(Stored records)

----

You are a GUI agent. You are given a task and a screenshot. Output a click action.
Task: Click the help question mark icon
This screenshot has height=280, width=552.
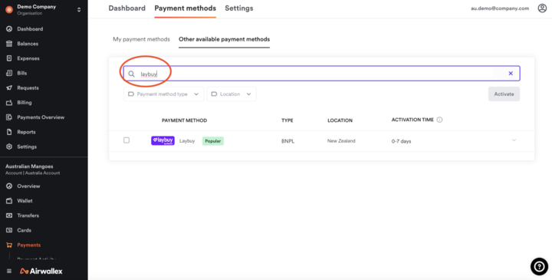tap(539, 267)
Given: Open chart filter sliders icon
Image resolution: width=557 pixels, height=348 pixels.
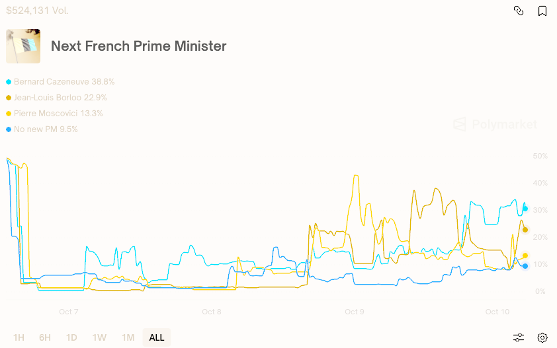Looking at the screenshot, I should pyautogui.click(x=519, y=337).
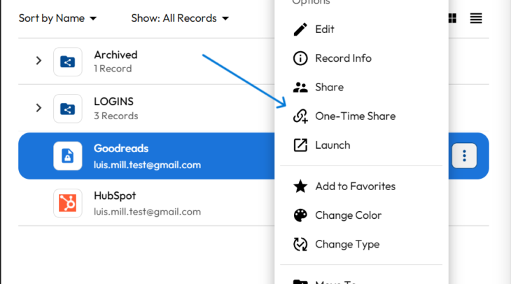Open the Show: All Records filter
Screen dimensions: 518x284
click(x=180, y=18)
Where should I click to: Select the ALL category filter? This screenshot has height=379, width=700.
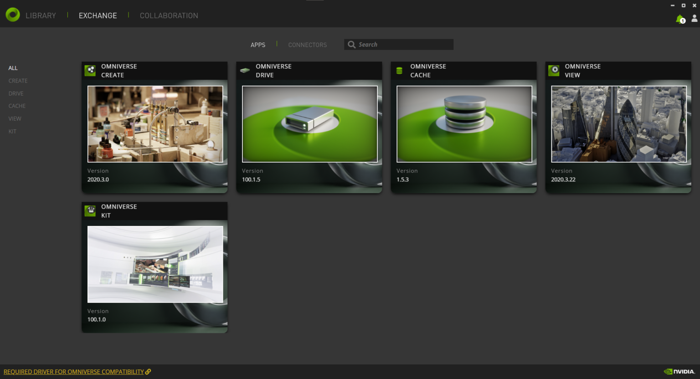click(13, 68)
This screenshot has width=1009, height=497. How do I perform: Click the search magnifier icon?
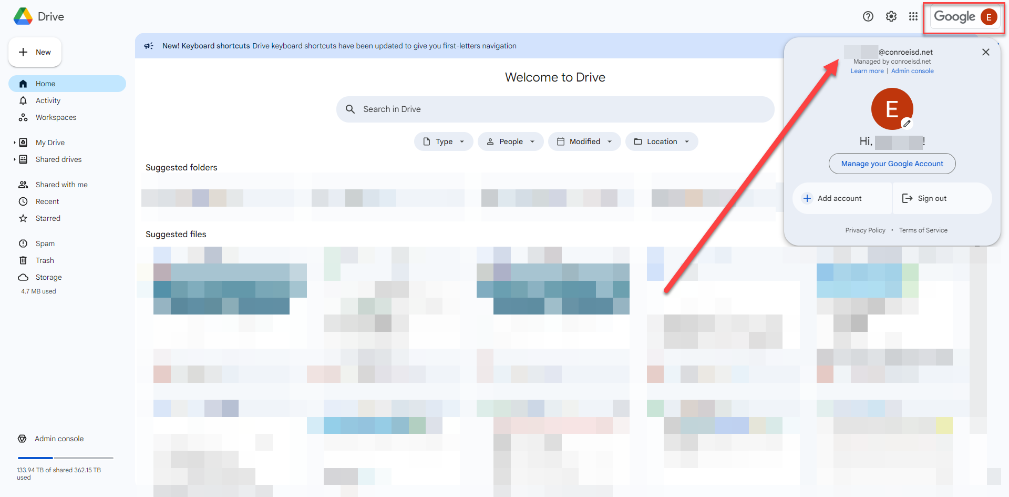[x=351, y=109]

----

◆ Directions: Leave every picture out, and repeat exactly the lines from the one containing "Where should I" through the last line of the entries, both ends included.

◆ Response area:
Where should I click to: Select the ALL category filter? This screenshot has height=379, width=700.
click(13, 68)
This screenshot has width=1009, height=497. How do I perform: Click the search magnifier icon?
[x=351, y=109]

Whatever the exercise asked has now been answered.